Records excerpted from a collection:

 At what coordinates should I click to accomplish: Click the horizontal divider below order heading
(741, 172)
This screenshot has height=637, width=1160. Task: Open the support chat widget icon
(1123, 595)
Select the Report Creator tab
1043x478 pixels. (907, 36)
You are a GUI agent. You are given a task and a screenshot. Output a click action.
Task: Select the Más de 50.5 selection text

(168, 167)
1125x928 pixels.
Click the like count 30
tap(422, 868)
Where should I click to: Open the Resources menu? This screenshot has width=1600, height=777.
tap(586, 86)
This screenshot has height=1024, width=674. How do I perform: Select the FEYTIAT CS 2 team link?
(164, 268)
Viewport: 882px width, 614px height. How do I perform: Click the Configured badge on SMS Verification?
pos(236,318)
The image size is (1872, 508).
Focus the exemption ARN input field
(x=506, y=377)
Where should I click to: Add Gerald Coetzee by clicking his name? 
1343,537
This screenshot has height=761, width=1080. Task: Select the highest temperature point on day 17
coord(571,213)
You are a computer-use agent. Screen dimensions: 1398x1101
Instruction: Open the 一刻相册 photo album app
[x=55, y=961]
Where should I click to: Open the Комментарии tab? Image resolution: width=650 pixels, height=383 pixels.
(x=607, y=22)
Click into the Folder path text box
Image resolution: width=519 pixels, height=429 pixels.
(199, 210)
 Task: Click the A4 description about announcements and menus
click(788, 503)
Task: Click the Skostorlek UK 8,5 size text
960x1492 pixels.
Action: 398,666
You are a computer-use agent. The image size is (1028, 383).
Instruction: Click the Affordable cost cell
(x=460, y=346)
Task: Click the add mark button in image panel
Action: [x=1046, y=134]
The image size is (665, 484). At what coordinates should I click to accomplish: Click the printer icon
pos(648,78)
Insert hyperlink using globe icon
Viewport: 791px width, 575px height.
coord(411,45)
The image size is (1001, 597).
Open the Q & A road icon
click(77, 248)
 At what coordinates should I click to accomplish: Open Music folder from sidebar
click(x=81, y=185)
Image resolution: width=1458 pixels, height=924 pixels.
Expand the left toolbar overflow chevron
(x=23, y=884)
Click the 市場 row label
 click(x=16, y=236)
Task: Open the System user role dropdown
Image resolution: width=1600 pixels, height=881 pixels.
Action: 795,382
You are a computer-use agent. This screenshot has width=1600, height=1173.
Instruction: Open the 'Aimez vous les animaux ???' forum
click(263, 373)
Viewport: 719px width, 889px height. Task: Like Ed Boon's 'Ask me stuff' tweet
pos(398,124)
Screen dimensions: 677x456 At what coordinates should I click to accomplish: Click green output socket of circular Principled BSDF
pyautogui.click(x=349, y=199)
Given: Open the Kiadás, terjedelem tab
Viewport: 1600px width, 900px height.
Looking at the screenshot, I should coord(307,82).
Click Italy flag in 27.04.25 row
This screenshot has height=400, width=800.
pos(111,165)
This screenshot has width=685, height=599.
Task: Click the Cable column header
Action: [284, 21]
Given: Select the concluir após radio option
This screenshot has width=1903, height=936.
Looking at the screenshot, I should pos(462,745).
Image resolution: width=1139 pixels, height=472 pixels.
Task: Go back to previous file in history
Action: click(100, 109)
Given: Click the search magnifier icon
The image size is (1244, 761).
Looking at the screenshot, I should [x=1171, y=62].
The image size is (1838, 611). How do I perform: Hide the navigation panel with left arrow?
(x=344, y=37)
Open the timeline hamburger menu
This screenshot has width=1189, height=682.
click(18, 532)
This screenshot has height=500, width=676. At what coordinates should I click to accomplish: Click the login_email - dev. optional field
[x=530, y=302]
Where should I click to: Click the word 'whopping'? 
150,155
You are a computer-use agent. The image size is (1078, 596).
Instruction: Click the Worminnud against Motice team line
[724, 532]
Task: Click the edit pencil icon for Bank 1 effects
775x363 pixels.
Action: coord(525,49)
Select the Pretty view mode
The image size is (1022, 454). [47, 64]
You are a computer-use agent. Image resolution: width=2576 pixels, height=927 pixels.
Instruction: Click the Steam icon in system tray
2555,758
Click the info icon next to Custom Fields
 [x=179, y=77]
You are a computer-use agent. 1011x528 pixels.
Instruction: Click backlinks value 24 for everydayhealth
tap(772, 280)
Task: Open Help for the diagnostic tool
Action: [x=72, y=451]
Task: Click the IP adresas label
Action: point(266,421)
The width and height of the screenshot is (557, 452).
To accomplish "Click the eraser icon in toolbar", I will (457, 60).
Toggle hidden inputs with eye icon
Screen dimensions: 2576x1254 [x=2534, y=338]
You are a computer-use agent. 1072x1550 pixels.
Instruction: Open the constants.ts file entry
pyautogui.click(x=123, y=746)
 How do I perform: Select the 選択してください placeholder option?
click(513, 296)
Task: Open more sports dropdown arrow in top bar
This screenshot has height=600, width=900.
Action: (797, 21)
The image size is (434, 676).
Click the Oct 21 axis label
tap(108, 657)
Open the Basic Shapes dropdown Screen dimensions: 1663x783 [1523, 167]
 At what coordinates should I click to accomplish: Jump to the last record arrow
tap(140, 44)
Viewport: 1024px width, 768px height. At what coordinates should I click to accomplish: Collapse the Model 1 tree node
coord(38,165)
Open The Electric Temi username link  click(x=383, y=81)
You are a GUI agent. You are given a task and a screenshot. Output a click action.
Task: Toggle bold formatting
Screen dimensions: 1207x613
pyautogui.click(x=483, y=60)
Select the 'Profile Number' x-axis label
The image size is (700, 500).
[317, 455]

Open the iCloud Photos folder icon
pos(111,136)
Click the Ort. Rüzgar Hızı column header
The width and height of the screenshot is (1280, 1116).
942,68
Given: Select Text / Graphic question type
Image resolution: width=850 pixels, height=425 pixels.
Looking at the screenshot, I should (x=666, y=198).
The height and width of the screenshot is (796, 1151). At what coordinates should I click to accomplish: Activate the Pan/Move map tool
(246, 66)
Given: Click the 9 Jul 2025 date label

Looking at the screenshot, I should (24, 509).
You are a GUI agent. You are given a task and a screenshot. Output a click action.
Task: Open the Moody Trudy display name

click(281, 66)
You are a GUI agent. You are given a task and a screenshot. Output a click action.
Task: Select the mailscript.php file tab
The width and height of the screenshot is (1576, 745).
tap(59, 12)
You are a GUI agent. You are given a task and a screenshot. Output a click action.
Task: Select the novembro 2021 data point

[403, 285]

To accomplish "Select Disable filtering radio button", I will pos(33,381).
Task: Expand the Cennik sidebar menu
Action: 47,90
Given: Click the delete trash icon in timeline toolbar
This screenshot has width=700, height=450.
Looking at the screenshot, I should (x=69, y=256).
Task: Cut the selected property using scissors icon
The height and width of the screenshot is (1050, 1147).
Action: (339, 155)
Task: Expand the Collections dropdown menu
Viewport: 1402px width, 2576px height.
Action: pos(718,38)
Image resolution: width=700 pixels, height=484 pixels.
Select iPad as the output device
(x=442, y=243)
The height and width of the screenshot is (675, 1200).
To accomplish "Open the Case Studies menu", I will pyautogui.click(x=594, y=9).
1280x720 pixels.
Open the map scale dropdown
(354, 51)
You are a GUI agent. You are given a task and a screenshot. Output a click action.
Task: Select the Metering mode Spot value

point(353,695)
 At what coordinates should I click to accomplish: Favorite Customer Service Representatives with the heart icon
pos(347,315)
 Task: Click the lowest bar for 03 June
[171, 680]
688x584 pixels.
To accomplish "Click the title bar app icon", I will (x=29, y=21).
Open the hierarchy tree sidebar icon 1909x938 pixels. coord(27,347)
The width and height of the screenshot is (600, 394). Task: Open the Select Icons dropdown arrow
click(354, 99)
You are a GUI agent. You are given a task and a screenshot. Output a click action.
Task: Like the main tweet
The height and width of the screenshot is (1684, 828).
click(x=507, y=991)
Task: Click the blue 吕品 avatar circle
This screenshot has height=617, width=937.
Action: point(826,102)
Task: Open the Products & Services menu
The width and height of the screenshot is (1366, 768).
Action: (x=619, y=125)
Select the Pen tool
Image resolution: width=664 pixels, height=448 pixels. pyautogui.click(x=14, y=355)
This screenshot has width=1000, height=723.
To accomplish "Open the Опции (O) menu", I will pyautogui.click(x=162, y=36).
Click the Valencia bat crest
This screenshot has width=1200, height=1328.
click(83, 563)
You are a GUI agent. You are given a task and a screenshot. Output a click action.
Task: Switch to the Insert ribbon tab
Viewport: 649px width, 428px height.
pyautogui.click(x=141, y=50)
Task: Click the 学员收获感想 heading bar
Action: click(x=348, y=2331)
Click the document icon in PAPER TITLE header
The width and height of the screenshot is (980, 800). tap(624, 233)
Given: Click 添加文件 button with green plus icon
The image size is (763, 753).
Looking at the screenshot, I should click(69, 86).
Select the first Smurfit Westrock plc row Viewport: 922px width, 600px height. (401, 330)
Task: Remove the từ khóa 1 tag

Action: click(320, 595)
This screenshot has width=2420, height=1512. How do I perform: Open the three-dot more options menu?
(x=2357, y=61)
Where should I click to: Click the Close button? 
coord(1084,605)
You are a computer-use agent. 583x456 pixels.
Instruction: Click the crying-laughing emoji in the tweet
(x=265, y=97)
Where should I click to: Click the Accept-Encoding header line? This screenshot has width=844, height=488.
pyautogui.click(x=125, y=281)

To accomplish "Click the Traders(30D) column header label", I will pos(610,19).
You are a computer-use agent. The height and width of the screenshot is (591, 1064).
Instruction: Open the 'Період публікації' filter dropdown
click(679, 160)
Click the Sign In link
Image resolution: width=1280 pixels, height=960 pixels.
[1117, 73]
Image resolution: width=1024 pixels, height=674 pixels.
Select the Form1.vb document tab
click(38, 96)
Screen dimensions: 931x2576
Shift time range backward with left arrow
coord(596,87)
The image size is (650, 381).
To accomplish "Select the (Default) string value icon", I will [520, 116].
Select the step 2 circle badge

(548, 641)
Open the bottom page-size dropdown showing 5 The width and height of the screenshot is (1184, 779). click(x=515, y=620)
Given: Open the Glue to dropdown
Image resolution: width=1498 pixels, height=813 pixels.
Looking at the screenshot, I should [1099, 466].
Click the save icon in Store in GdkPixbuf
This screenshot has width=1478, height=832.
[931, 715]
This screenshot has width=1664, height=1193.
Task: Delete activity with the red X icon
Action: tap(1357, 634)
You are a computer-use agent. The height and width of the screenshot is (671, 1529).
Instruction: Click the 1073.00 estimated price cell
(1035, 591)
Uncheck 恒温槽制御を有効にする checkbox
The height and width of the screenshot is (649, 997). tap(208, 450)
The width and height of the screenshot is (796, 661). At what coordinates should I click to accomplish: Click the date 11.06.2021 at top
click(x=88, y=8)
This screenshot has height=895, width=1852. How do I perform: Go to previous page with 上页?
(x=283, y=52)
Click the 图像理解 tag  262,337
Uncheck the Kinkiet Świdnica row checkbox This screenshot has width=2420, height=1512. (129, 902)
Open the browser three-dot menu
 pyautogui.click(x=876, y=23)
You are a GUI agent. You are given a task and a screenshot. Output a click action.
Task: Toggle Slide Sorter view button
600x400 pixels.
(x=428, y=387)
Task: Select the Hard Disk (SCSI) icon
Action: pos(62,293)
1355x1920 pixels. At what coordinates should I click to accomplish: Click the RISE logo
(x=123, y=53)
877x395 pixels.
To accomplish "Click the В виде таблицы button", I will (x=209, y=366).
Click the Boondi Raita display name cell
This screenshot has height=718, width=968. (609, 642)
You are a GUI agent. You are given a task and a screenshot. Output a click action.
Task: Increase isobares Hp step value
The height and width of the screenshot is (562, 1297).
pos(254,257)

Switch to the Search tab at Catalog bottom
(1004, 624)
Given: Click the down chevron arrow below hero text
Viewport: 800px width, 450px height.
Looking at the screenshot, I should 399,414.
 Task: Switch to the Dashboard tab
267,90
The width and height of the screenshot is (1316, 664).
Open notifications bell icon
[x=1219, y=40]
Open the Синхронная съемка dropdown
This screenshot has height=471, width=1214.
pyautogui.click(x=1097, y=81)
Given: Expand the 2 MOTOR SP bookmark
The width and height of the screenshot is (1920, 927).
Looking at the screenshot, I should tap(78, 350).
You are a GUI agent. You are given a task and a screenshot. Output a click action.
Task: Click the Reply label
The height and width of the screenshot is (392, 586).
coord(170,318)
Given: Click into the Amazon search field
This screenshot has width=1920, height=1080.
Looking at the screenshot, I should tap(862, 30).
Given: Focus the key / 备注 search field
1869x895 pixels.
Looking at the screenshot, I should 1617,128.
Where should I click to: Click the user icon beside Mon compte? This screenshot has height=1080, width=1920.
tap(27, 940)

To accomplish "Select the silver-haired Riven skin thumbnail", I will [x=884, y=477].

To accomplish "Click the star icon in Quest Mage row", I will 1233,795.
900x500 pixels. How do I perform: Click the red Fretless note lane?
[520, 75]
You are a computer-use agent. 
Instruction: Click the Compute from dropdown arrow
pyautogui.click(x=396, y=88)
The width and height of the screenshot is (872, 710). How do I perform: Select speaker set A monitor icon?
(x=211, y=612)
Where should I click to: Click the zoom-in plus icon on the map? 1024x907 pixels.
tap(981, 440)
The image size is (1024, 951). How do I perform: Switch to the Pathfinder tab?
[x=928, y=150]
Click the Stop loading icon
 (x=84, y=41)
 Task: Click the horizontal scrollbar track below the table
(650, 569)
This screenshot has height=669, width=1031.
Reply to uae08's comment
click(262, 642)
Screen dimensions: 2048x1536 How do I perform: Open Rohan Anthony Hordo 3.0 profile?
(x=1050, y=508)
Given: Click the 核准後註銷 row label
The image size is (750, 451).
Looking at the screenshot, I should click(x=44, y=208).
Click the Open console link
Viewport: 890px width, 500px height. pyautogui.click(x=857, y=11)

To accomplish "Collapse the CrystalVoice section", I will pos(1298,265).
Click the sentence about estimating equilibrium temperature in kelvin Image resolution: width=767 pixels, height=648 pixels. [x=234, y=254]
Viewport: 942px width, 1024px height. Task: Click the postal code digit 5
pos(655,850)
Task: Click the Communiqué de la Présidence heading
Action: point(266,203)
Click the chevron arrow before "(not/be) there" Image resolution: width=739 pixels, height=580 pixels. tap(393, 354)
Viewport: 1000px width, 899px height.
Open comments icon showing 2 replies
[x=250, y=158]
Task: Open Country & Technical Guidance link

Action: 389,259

▸ WORK INSTRUCTIONS:
Go through the records above, find every line with the word "into", and list those lines.

▸ ANSWER FOR THE TASK:
Click into the Folder path text box
Given: Click into the Amazon search field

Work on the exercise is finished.